Lovely Metronome Press recently sent STML some books and the latest issue of Metronome magazine, which comprises a sheaf of ‘teaser’ magazines in the style of Maurice Girodias’ promotional jazzmags for the Olympia Press. These feature extracts from the Metronome Press titles, as well as specially commissioned texts and images, which form an impressively varied, if expensive, collection.

Far more affordable at a mere £6.99, their paperbacks continue to astound. Tom Gidley’s Stunning Lofts tells two tales in alternate chapters (and, rather helpfully, alternate typefaces): the slow descent and disengagement from society of an urban planner, and the tribulations of a homeless man on the streets of London. What makes the form particularly intriguing is that although the conclusion is quite predictable half-way through the book, this does not lessen its impact or make the story any less compelling. The tension is maintained by a structure of numerous short chapters, each containing some minor revelation, altercation or imaginative event (a pile of office papers billows from the architect’s balcony across a run-down, East End square; the vagrant wakes in Finsbury Park, surrounded by beer cans poking through the newly fallen snow). The accompanying mental disintegration, the ease of dropping out of society and out of mind, is brilliantly evoked and sustained.

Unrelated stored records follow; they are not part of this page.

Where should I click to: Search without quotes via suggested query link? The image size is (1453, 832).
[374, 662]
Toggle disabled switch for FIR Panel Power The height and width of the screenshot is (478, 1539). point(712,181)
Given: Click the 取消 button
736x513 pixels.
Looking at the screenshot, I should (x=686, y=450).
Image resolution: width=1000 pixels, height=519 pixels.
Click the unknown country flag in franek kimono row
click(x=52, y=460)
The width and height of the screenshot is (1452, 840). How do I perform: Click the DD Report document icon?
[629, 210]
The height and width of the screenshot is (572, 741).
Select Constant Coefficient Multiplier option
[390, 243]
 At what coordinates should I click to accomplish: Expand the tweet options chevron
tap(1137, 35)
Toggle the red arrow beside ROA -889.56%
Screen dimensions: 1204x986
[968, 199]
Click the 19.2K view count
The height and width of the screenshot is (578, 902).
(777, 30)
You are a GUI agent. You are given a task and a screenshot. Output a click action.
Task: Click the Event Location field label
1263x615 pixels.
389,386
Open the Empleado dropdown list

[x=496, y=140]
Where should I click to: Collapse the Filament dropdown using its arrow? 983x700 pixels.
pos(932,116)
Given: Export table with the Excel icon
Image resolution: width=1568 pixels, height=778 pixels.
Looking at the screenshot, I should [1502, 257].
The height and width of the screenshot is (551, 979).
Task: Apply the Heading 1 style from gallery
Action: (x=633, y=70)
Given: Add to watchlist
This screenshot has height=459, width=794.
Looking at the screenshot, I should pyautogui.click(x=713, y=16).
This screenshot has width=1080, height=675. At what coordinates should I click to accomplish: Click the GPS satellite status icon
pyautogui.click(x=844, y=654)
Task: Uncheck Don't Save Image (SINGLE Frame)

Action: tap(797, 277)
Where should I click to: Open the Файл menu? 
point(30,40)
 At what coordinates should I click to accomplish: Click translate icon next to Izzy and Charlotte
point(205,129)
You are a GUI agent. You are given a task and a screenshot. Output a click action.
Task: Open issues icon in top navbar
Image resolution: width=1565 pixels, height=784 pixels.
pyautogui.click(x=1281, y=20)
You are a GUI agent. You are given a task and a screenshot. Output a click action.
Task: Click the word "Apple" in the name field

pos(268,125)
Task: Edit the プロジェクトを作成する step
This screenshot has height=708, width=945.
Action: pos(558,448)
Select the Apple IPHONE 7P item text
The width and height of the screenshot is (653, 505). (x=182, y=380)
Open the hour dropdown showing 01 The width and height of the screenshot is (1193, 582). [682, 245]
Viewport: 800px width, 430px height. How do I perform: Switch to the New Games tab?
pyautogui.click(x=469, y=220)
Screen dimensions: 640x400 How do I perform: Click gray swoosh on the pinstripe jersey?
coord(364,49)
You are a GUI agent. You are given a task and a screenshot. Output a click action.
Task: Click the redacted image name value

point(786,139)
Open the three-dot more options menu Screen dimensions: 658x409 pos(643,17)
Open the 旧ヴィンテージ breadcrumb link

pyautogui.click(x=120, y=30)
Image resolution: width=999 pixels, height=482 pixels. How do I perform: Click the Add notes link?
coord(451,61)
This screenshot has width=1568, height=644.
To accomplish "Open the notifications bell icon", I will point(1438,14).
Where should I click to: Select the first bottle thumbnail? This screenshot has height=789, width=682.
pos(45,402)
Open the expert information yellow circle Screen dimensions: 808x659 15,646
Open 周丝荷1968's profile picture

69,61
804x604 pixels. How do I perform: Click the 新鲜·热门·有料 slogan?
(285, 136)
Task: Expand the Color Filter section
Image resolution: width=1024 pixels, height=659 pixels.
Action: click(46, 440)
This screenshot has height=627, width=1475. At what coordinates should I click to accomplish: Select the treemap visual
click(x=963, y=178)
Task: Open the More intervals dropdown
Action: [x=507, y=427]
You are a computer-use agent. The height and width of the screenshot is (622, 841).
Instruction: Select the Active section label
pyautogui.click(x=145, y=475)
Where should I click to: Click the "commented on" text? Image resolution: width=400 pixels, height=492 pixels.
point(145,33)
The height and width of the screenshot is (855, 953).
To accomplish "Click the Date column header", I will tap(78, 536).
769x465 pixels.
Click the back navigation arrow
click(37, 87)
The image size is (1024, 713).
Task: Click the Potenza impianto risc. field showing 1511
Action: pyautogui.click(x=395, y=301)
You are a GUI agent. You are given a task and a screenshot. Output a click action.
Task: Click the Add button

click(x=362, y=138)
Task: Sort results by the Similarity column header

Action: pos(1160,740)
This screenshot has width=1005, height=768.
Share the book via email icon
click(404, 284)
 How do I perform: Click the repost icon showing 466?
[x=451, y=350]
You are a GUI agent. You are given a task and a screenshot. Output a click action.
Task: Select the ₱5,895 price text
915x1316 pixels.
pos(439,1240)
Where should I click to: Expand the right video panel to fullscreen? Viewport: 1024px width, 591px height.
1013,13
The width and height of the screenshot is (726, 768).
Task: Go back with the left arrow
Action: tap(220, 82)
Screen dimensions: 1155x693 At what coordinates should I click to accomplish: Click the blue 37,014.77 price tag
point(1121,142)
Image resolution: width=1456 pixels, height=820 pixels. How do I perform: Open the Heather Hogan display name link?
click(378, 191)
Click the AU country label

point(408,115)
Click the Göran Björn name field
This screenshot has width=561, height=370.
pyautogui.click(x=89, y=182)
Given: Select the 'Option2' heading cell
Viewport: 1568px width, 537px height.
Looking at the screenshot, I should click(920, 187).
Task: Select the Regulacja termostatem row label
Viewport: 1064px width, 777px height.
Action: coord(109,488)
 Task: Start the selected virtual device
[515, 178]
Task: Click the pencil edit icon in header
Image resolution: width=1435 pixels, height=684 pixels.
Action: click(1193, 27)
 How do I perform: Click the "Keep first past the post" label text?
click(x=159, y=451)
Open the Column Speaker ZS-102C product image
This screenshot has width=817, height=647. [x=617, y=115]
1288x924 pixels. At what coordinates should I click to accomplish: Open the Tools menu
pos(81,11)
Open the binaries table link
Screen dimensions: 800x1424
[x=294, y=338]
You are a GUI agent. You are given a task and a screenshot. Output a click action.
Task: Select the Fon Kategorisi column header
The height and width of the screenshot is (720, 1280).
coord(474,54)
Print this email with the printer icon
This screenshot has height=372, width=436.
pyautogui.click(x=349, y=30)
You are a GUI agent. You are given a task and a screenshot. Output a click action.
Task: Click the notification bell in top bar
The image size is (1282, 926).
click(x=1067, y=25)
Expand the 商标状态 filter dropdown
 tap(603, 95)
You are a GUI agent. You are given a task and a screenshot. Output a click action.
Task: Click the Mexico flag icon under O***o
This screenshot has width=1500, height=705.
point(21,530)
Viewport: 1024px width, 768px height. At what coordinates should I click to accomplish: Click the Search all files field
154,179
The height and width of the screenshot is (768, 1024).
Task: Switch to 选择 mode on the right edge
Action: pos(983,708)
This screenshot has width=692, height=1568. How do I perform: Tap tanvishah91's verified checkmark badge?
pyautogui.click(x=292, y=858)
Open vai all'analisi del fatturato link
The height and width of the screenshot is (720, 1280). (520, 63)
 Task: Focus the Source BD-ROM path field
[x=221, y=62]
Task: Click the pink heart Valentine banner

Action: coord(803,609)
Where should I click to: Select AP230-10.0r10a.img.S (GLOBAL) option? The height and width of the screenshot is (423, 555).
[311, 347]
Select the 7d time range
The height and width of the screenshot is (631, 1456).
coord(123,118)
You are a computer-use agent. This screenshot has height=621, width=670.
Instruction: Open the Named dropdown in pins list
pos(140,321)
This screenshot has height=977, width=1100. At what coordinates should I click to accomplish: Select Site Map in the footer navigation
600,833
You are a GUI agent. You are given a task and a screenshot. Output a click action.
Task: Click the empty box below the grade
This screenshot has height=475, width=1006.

Stunning Lofts is in fact extremely close in style to another Metronome title, Tom McCarthy’s Remainder, much lauded in these parts. The exact dimensions of this style are hard to define, but it is characterised by a couple of strong narrative tics. Firstly, there sounds a strong tone of detachment exemplified by a refusal to name narrators and a seeming intention to provide as few details as possible about their personal histories, and only the most perfunctory and scientific about their present lives (in Stunning Lofts occasional references are made to a disastrous old relationship, but when the narrator spies his former lover in the street, he flees in panic, and no more information is provided). This is echoed in the deadpan descriptions of rooms and streets, the bland recitation of street names and locales, if such things are mentioned at all.

Secondly, there is a focus on process which is typical of conceptual as opposed to narrative or descriptive art. The latter is hardly surprising. Gidley and McCarthy are both artists and curators who deal regularly in the conceptual (McCarthy’s International Necronautical Society claimed in its first manifesto “That death is a type of space, which we intend to map, enter, colonise and, eventually, inhabit” - a claim we missed in our original review of Remainder but which suggests a possible rereading of that book as an exploration of limbo, a Jacob’s Ladder-style approach to the afterlife). While turning away from the more lurid excesses of so-called ‘experimental’ fiction (see Steve Mitchelmore’s recent post for arguments on this), both artists are clearly engaged in radical work, both attempting in the tradition of conceptual art to make the book more artifact that object - a piece to be viewed from more than one angle and with the viewer’s full interaction - and striving to outstep traditional narrative while still retaining the recognisable form of a novel.

That both are successful speaks volumes about the way in which the currents of contemporary literary taste are in thrall to the same reactionary, middle-brow knee-jerkery that greets each new evolution of the conceptual in the visual arts. Is it to be hoped that Metronome represents a new kind of publisher, one more equivalent to a curator, who will guard, support and exhibit such work in the face of market indifference? We will have to wait and see.

We’ll return to these themes, perhaps, in a forthcoming review of the fourth and final of Metronome’s current list, Phyllis Kiehl’s Fat Mountain Scenes.